El silencio en la casa de la familia Ertebati en Phoenix, Arizona, era inusual para un domingo. Celestina y Sam, ambos de 42 años y con 16 de matrimonio, no respondían. Sus hijos, confundidos al no poder despertarlos, llamaron a un familiar. Esa llamada fue el inicio de una pesadilla.

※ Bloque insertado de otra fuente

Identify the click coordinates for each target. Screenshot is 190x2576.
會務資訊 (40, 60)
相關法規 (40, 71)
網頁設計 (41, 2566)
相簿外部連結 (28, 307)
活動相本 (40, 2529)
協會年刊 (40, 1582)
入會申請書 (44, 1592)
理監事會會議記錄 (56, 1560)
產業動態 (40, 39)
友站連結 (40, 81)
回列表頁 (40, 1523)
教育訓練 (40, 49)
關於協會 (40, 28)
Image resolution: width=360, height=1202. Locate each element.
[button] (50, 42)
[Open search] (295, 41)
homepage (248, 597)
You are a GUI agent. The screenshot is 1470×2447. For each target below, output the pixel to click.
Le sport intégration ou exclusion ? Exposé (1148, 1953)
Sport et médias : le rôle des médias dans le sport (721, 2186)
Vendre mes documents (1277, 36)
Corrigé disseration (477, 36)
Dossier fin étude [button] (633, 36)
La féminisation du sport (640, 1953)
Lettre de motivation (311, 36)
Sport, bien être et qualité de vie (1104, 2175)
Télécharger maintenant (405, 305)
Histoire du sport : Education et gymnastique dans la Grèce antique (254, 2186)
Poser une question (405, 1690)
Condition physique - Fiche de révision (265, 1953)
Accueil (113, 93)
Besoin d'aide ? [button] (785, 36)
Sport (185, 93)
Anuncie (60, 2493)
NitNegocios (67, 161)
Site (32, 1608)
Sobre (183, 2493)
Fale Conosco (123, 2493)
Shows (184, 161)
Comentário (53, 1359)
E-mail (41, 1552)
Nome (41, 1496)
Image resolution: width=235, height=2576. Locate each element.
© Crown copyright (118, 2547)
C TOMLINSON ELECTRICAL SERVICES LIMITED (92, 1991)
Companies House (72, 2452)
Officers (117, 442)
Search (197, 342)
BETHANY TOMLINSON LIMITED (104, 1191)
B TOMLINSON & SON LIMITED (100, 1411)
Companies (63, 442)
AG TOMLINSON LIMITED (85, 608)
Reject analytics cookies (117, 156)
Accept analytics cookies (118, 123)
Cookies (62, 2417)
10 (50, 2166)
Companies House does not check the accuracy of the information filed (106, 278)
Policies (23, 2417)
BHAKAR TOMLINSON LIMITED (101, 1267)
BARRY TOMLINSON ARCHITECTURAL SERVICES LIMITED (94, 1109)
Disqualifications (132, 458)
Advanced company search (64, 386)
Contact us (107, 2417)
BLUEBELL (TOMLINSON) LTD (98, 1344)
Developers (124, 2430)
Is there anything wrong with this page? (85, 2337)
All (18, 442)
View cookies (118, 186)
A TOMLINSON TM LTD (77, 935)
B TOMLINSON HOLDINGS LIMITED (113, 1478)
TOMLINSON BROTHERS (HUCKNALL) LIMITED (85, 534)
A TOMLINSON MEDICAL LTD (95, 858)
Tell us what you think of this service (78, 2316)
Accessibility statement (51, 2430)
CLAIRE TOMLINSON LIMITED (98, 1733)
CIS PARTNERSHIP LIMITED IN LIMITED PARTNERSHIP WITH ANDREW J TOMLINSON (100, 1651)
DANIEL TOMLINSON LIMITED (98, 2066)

Poco después de las 5 de la tarde, la policía llegó a la residencia. En el dormitorio principal encontraron a la pareja sin vida y un arma cerca de ellos. La investigación preliminar arrojó una conclusión devastadora: Celestina le había disparado a su esposo antes de quitarse la vida.

Mientras los niños dormían, el hogar se había convertido en la escena final de una tragedia. Las autoridades confirmaron que no hubo más heridos, pero el impacto en la comunidad fue inmediato. Los vecinos, acostumbrados a ver a los niños jugando baloncesto en la entrada, quedaron en shock. “La calle siempre estaba llena de niños jugando”, comentó uno de ellos a Fox News.

Tras la noticia, los homenajes se centraron en Sam, descrito por sus seres queridos como un hombre cuya amabilidad “podía iluminar una habitación”. Un amigo escribió: “Eras mi hermano, mi mejor amigo”. Otro lo recordó como un padre “increíble, bondadoso y cariñoso”.
Las razones que llevaron a Celestina a cometer el acto permanecen bajo investigación. Lo único cierto es el vacío que queda: dos hijos sin padres y el recuerdo de un hombre amado cuya vida terminó de la forma más inesperada, dejando una herida profunda en todos los que lo conocieron.